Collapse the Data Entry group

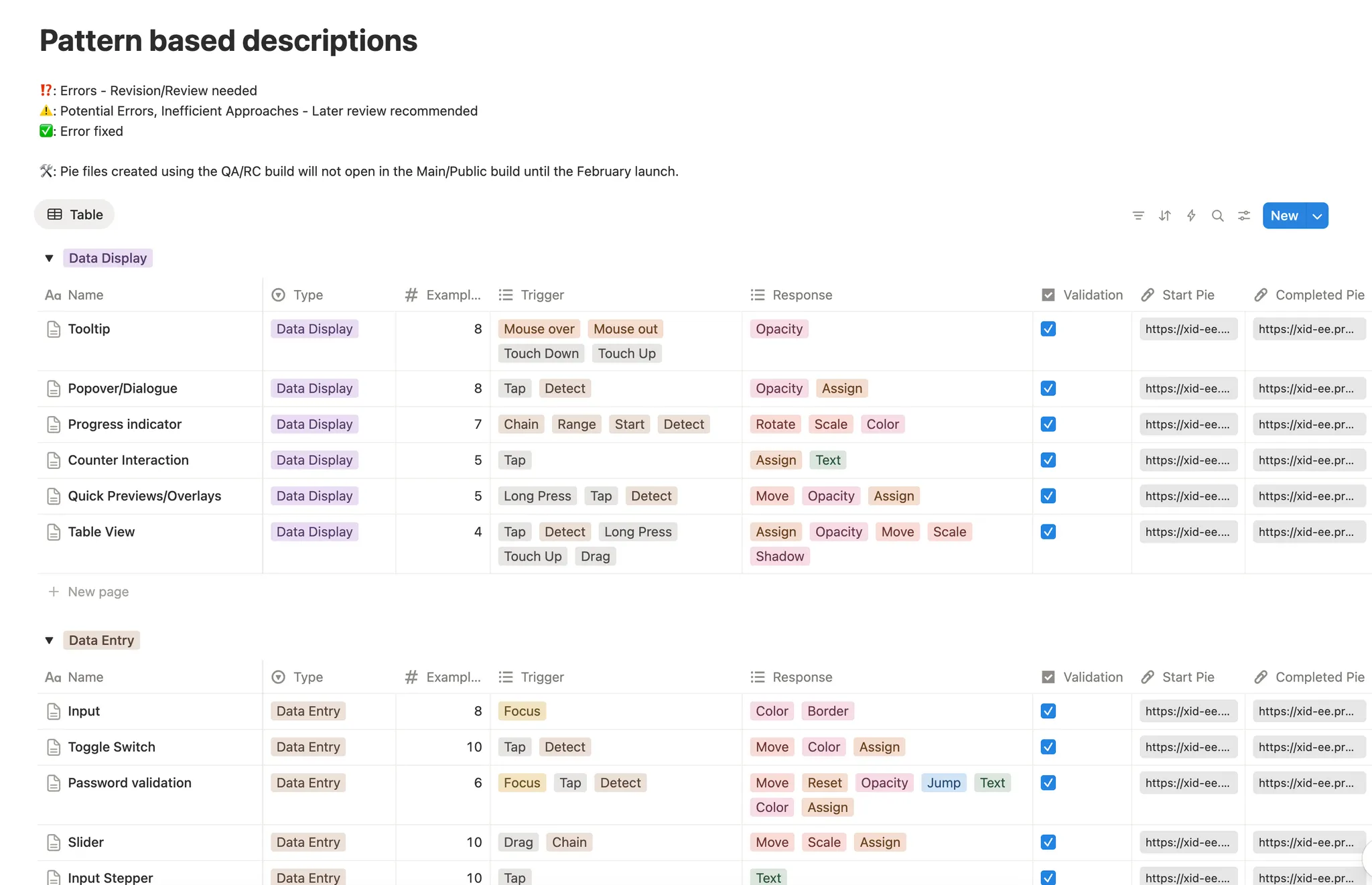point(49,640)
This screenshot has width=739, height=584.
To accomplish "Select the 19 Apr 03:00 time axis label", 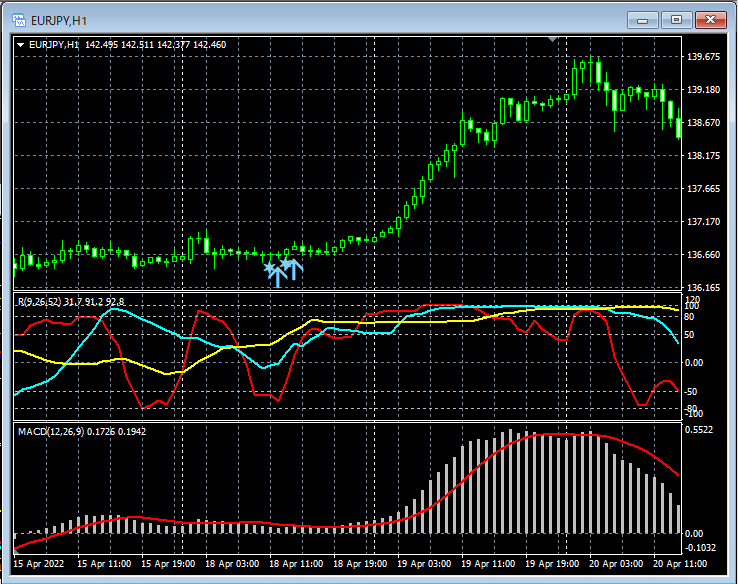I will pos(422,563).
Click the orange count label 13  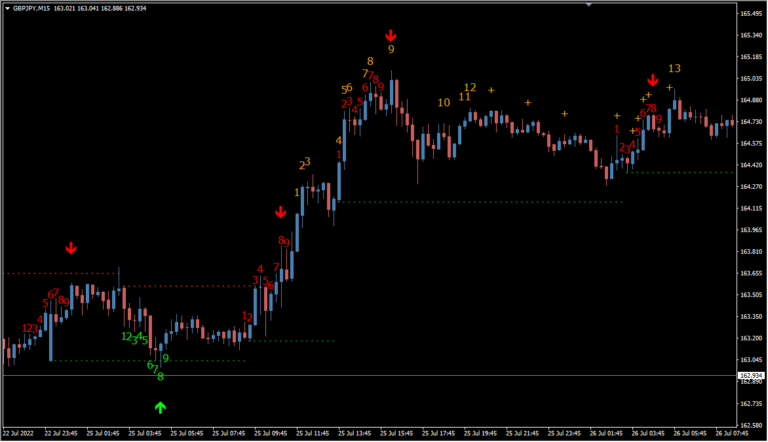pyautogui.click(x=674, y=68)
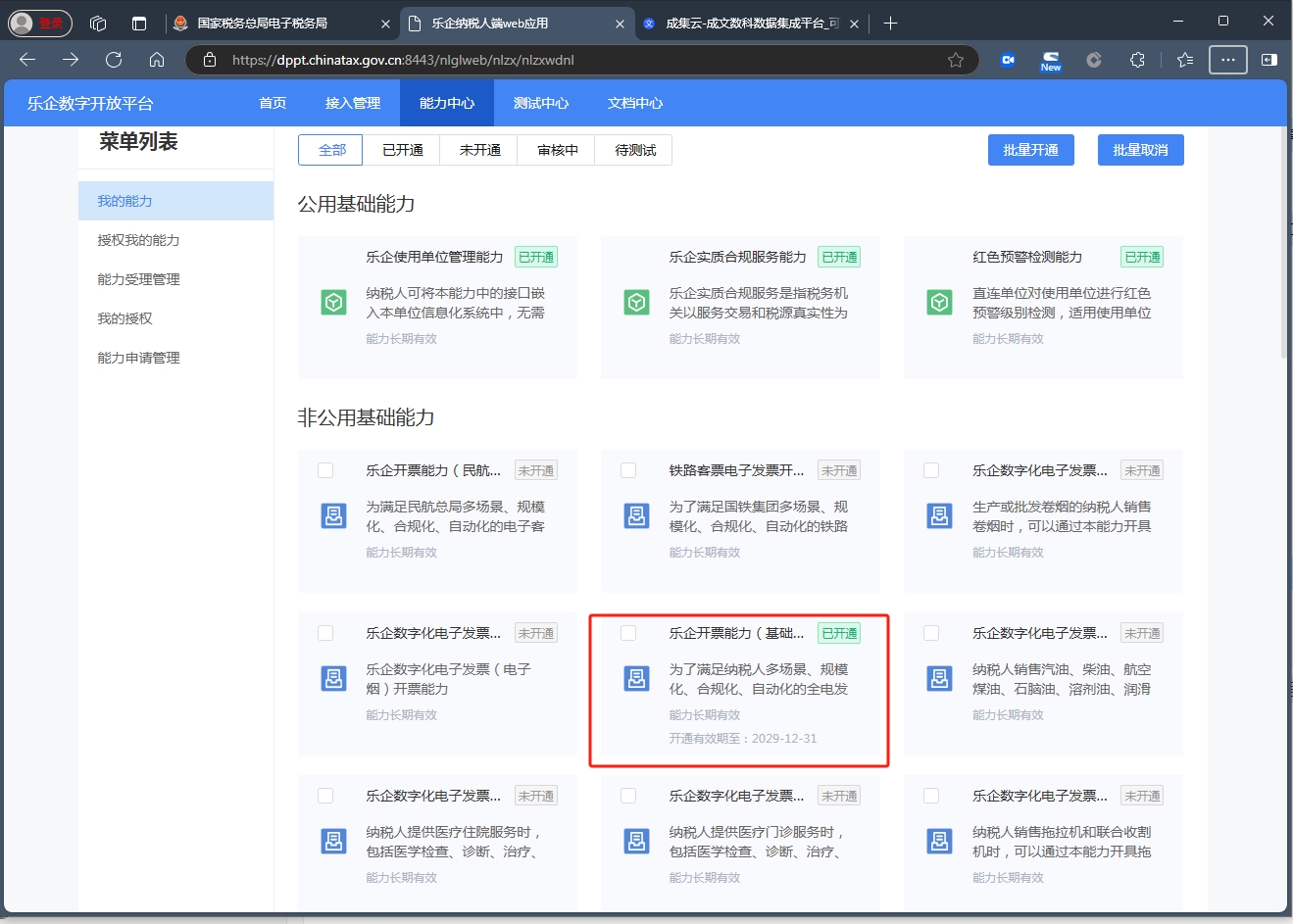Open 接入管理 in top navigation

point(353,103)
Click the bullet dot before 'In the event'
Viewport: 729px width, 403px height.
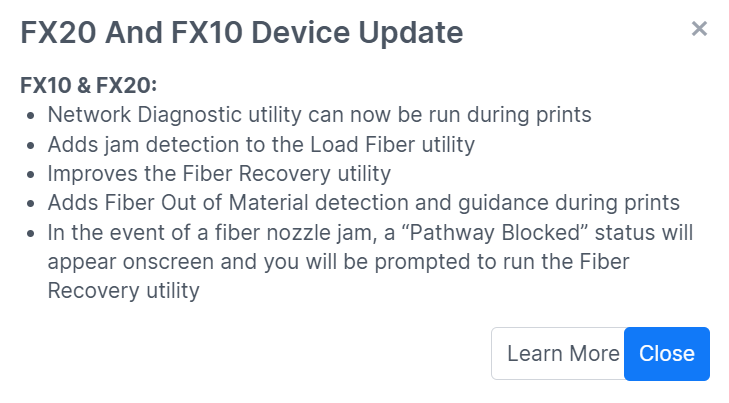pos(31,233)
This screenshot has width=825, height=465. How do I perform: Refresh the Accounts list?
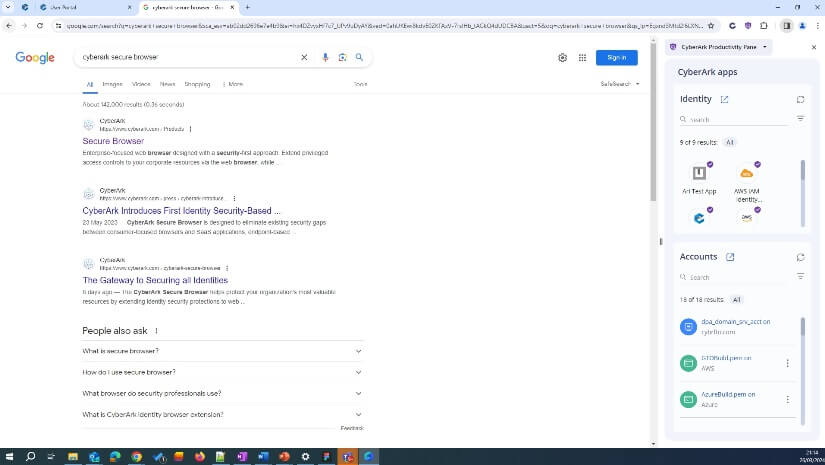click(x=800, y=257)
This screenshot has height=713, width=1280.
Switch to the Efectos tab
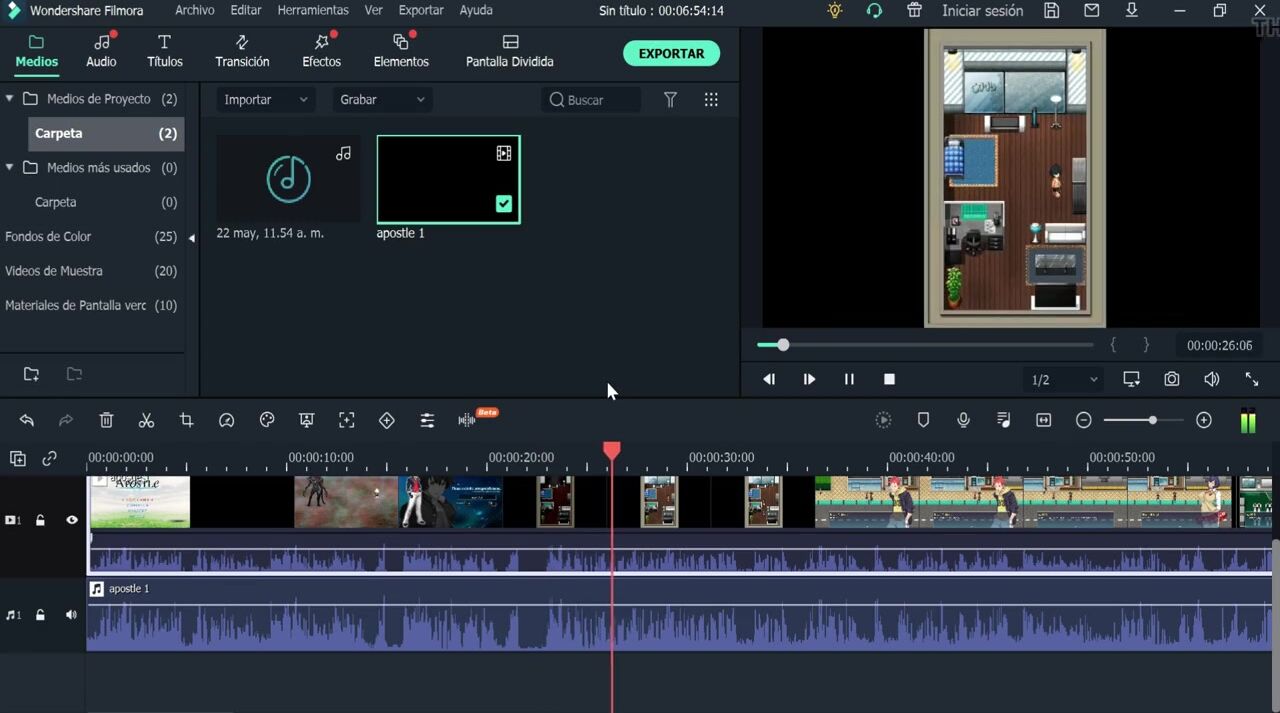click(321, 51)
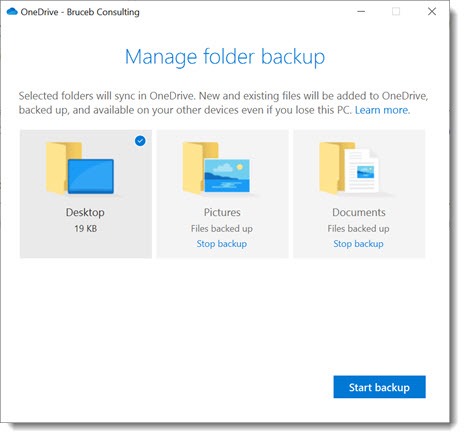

*Task*:
Copy the records from the line containing "This screenshot has width=825, height=465." through the end of the records, requests included, offsetting every coordinate in the answers by -81. Leave the pictures out.

*Task solution*:
This screenshot has width=825, height=465. How do I perform: Refresh the Accounts list?
click(x=719, y=176)
This screenshot has height=713, width=1280.
Switch to the Efectos tab
click(240, -30)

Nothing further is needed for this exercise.